■ **EXERCISE AIM**
What I need is an exact repeat of the lines from the one with "This screenshot has height=239, width=345." through the end of the listing below. Leave out every picture.
================
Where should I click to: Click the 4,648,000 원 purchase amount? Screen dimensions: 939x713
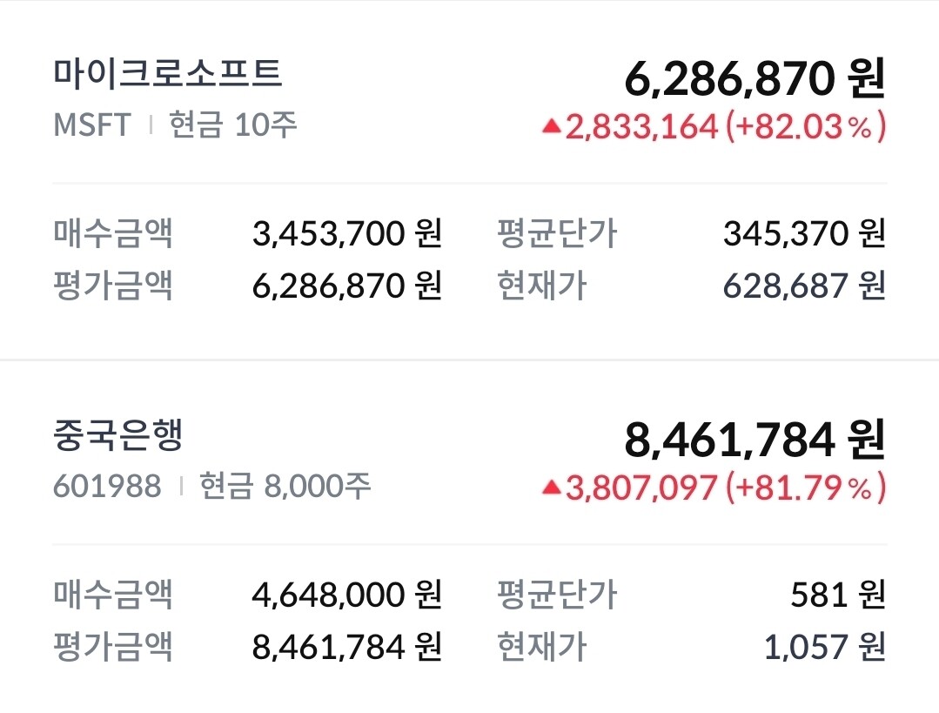[x=347, y=595]
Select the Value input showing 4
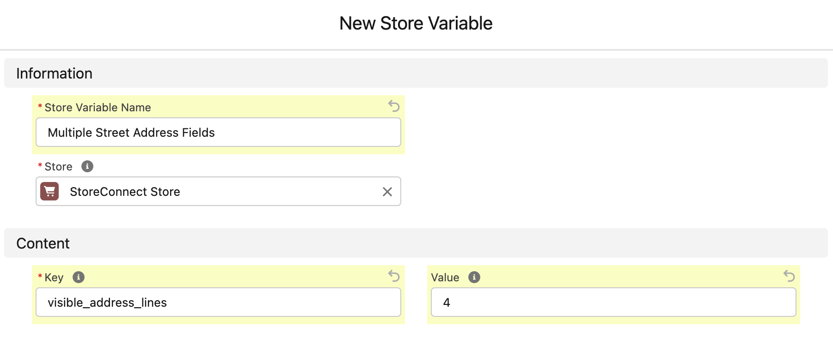Viewport: 833px width, 364px height. (613, 302)
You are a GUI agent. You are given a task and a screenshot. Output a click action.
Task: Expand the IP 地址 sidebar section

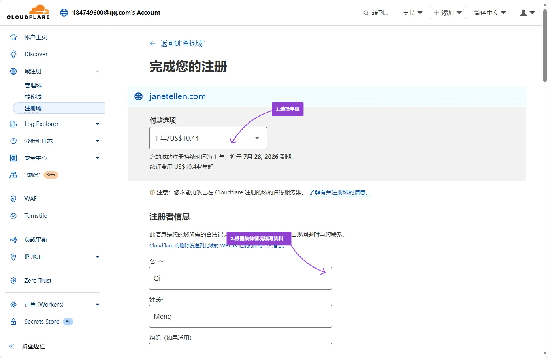[x=97, y=257]
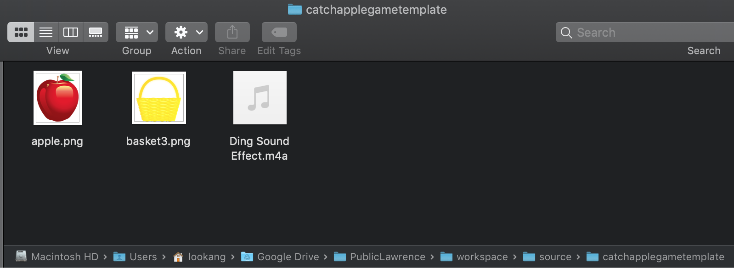Switch to gallery view mode
This screenshot has height=268, width=734.
(x=96, y=32)
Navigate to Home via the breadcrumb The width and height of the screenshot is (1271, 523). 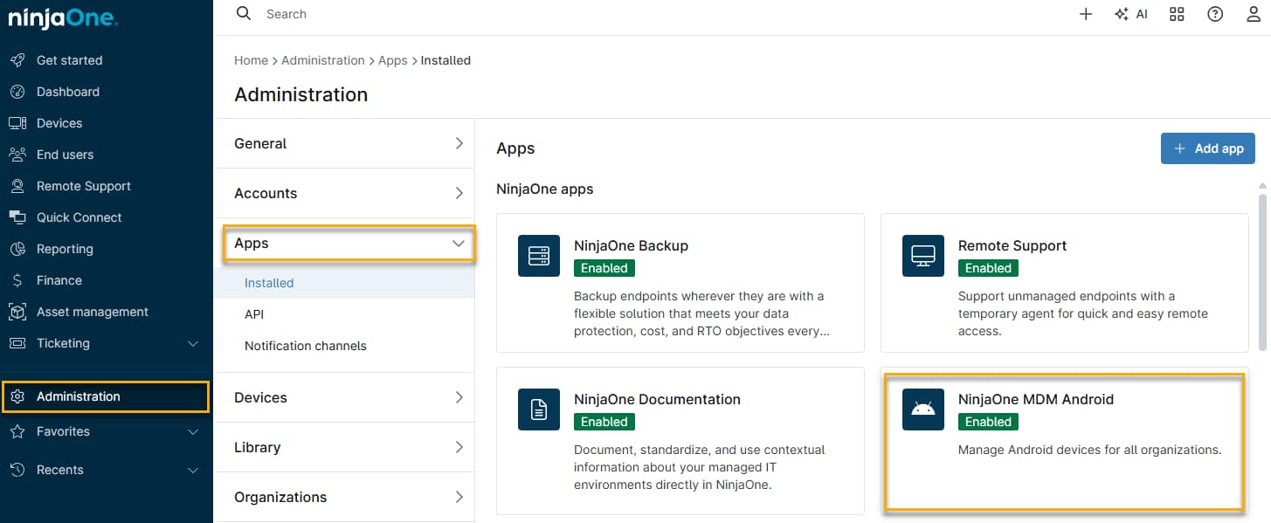(251, 59)
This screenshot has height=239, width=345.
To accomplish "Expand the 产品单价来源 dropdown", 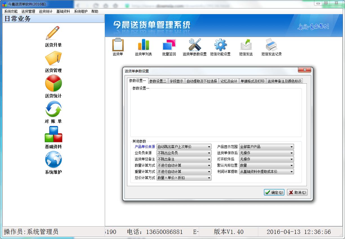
================
■ **WRITTEN ANSWER**
This screenshot has height=239, width=345.
To accomplish "Expand the 产品单价来源 dropdown", 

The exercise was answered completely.